> Given request:
Present every line of the entries below as a numbered list, omitting any blank lines.

============================================================

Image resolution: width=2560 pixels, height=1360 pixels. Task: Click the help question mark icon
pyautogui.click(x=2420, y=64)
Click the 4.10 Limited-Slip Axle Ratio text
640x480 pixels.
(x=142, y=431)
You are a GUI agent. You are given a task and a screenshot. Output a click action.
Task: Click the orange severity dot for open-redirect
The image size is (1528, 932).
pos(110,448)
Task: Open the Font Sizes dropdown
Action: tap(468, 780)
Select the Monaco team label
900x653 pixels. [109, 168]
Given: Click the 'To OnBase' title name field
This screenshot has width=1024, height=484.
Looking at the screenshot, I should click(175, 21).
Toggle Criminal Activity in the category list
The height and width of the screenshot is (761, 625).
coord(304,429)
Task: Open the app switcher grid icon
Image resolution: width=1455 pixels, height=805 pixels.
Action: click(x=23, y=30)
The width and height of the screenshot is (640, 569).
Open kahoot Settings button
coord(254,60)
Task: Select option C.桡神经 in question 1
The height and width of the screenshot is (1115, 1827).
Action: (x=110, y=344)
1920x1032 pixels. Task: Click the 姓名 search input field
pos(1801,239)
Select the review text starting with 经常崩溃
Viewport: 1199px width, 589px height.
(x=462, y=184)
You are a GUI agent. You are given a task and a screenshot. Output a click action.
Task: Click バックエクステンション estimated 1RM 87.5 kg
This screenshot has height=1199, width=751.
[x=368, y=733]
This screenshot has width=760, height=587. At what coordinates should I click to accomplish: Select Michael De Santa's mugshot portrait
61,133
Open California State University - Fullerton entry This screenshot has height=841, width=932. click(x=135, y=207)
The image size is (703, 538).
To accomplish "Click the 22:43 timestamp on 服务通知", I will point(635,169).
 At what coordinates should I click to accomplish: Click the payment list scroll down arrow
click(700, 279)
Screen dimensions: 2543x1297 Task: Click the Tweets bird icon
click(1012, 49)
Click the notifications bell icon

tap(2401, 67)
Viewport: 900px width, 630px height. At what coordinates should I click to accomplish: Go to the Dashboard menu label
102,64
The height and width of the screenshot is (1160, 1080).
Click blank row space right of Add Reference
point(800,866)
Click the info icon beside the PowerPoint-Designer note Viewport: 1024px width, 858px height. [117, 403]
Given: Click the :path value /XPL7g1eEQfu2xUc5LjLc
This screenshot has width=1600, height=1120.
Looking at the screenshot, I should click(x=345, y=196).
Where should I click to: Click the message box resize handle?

============================================================

> Result of the exercise:
1. Image resolution: width=2560 pixels, height=1360 pixels. Task: Click the help question mark icon
2. pyautogui.click(x=2420, y=64)
3. Click the 4.10 Limited-Slip Axle Ratio text
4. 640x480 pixels.
5. (x=142, y=431)
6. You are a GUI agent. You are given a task and a screenshot. Output a click action.
7. Task: Click the orange severity dot for open-redirect
8. The image size is (1528, 932).
9. pos(110,448)
10. Task: Open the Font Sizes dropdown
11. Action: tap(468, 780)
12. Select the Monaco team label
13. 900x653 pixels. [109, 168]
14. Given: Click the 'To OnBase' title name field
15. This screenshot has width=1024, height=484.
16. Looking at the screenshot, I should click(175, 21).
17. Toggle Criminal Activity in the category list
18. The height and width of the screenshot is (761, 625).
19. coord(304,429)
20. Task: Open the app switcher grid icon
21. Image resolution: width=1455 pixels, height=805 pixels.
22. Action: click(x=23, y=30)
23. The width and height of the screenshot is (640, 569).
24. Open kahoot Settings button
25. coord(254,60)
26. Task: Select option C.桡神经 in question 1
27. The height and width of the screenshot is (1115, 1827).
28. Action: (x=110, y=344)
29. 1920x1032 pixels. Task: Click the 姓名 search input field
30. pos(1801,239)
31. Select the review text starting with 经常崩溃
32. Viewport: 1199px width, 589px height.
33. (x=462, y=184)
34. You are a GUI agent. You are given a task and a screenshot. Output a click action.
35. Task: Click バックエクステンション estimated 1RM 87.5 kg
36. This screenshot has height=1199, width=751.
37. [x=368, y=733]
38. This screenshot has width=760, height=587. At what coordinates should I click to accomplish: Select Michael De Santa's mugshot portrait
39. 61,133
40. Open California State University - Fullerton entry This screenshot has height=841, width=932. click(x=135, y=207)
41. The image size is (703, 538).
42. To accomplish "Click the 22:43 timestamp on 服务通知", I will point(635,169).
43.  At what coordinates should I click to accomplish: Click the payment list scroll down arrow
44. click(700, 279)
45. Screen dimensions: 2543x1297 Task: Click the Tweets bird icon
46. click(1012, 49)
47. Click the notifications bell icon
48. tap(2401, 67)
49. Viewport: 900px width, 630px height. At what coordinates should I click to accomplish: Go to the Dashboard menu label
50. 102,64
51. The height and width of the screenshot is (1160, 1080).
52. Click blank row space right of Add Reference
53. point(800,866)
54. Click the info icon beside the PowerPoint-Designer note Viewport: 1024px width, 858px height. [117, 403]
55. Given: Click the :path value /XPL7g1eEQfu2xUc5LjLc
56. This screenshot has width=1600, height=1120.
57. Looking at the screenshot, I should click(x=345, y=196).
58. Where should I click to: Click the message box resize handle?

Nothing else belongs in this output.